How do you manage third-party risks?

Rapule Kgalaki, manager: Governance, Performance, and IT Audits at the Department of International Relations and Cooperations.

---

The maturity levels of IT risk management in South African organisations are generally low, according to Rapule Kgalaki, manager: Governance, Performance, and IT Audits at the Department of International Relations and Cooperations.

Kgalaki says South African corporations have not woken up to the call of digital transformation, which requires them to "think digitally and globally".

Kgalaki will be speaking at ITWeb Governance, Risk & Compliance 2019, to be held on 20 and 21 February at The Forum, in Bryanston, on: 'Outsourcing: governing and managing third parties'.

He highlights the third-party risks facing organisations across most of the major sectors in SA.

Kgalaki explores companies' avoidance of corporate governance or IT governance pertaining to third-party partners and outsourcing services.

"We have observed that most boards have not set the correct tone in the boardroom in terms of dealing with third-party risk management. There is either no interest in identifying or monitoring third parties, or a lack of the skills needed to do so at exco level.

"In addition, over the past five to 10 years or so, we have seen poor risk governance, leadership and discipline, resulting in the breaking down of controls to manage third-party risks in organisations, and excos unable to deal with risk concerns and early warnings raised by assurance providers.

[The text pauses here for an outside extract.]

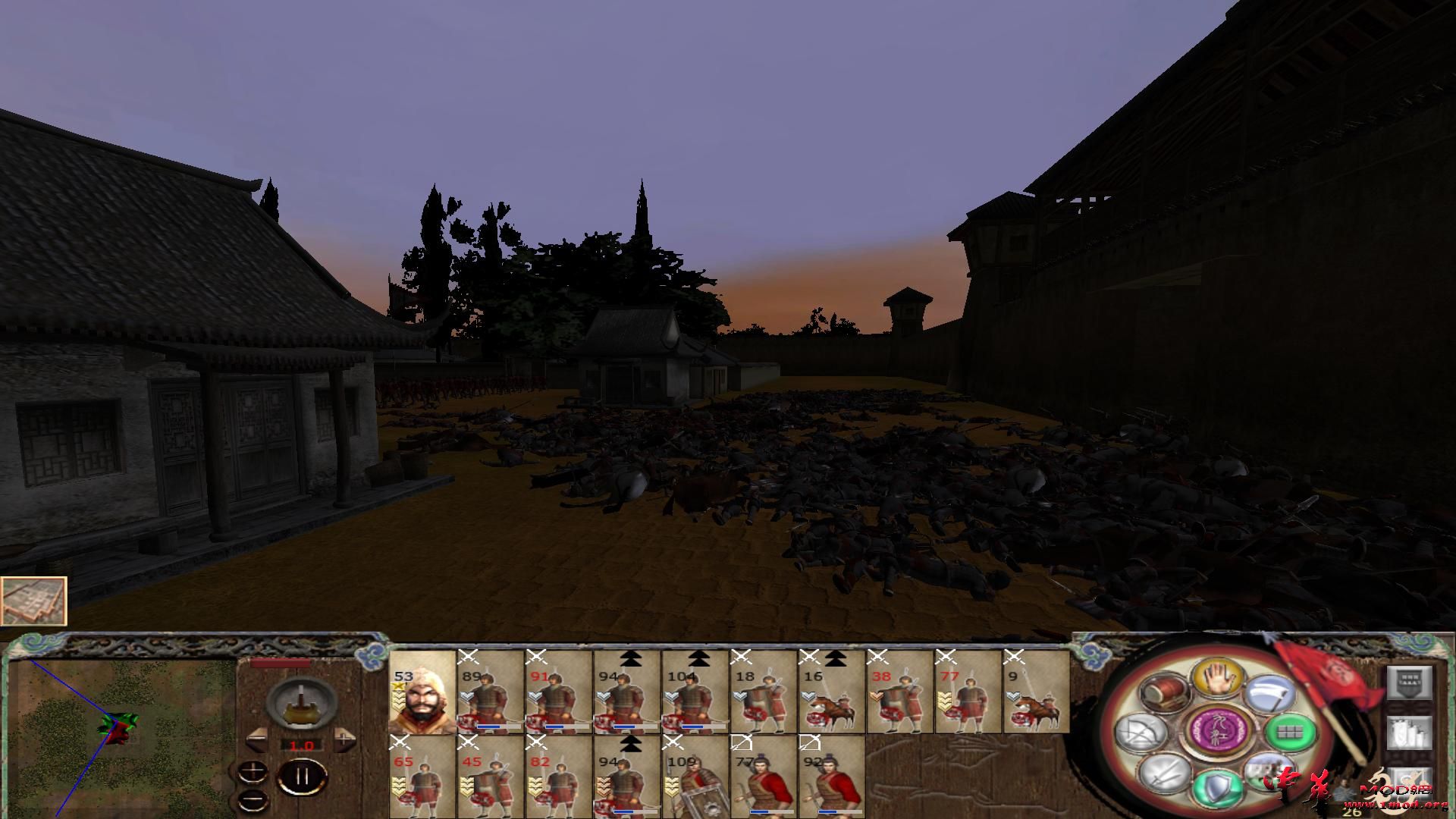Click the camera zoom-in plus button

pyautogui.click(x=253, y=772)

"Most of the organisations' board members do not consider third-party risk when assessing strategic risks, when entering new markets, manufacturing or inventing new products, or making strategic investments. Strategic risks and third-party risks are not consolidated," adds Kgalaki. "There is no oversight."

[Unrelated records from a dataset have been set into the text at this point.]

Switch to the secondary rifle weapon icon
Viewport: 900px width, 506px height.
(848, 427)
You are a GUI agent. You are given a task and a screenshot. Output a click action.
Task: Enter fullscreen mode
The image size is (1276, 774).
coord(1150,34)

Next, he cites the lack of key governance documents and the absence of monitoring at network or access level.

"South Africans seem to hate documentation. Most organisations lack security policies, processes or procedures that deal with third-party risks at the access level and mitigate how confidentiality in the organisation is handled."

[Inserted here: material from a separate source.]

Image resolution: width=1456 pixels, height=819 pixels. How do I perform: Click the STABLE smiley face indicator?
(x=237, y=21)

South Africans seem to hate documentation. Most organisations lack security policies, processes or procedures that deal with third-party risks.

Rapule Kgalaki

He says there is total lack of third-party risk profiles in most South African corporations, and this is due to inadequate skills in the risk management within the organisation.

There is also a failure to independently verify that third parties comply with clients' set security objectives, and a failure to request copies of third-party security policies, processes and procedures.

Finally, there is a lack of properly formulated service level agreements to monitor third-party performance, he notes.

Then, when selecting third-party partners, there is a failure to properly vet them, Kgalaki warns.

"For many years, fake qualifications and bogus companies have ravaged local sectors, irrespective of the size of the organisation. There is just no mechanism to properly vet third parties. This control failure could result in incompetency, and no delivery. In the public sector in particular, foreign agents exploit this loophole by bringing on board spies to steal proprietary data such as intellectual property and patents. This is the biggest concern."

Most organisations do not have proper strategies in place to vet the third-party resources.

Another issue, Kgalaki says, is there is too much reliance on third-party skills and services, as well as a lack of skills transfer programmes.

"Interestingly, there is a culture in SA whereby if risks are transferred, the whole accountability is also transferred to the third party. This is a bad idea; it takes responsibility away from the board."

Companies struggle to formulate skills transfer programmes, he explains. "Too often, these programmes are part of the exit strategy to manage the termination process of the existing third-party contracts."

There's also an issue of non-existent, ineffective or inefficient risk assessment and the inability to integrate emerging risks in the risk management programme.

"Most organisations still struggle with the basics of risk management, both in the public and private sector. In my experience, the failure of risk management arises when risk assessment activities do not identify the critical third-party risks effectively, efficiently and timeously. Or, even worse, nothing happens when a risk assessment is completed and most updated risk registers are not shared with relevant stakeholders. This is often due to the lack of clear communication channels in the organisation."

Inadequate skills are allocated into risk assurance providers, he says, or a poor risk management methodology or model is followed in assessing third-party risks. "The lack of processes in place to deal with the ever-changing environment and emerging risks are neither considered nor incorporated."

Delegates attending Kgalaki's talk can expect a fresh perspective on IT governance and learn how to deal with changing third-party threats effectively.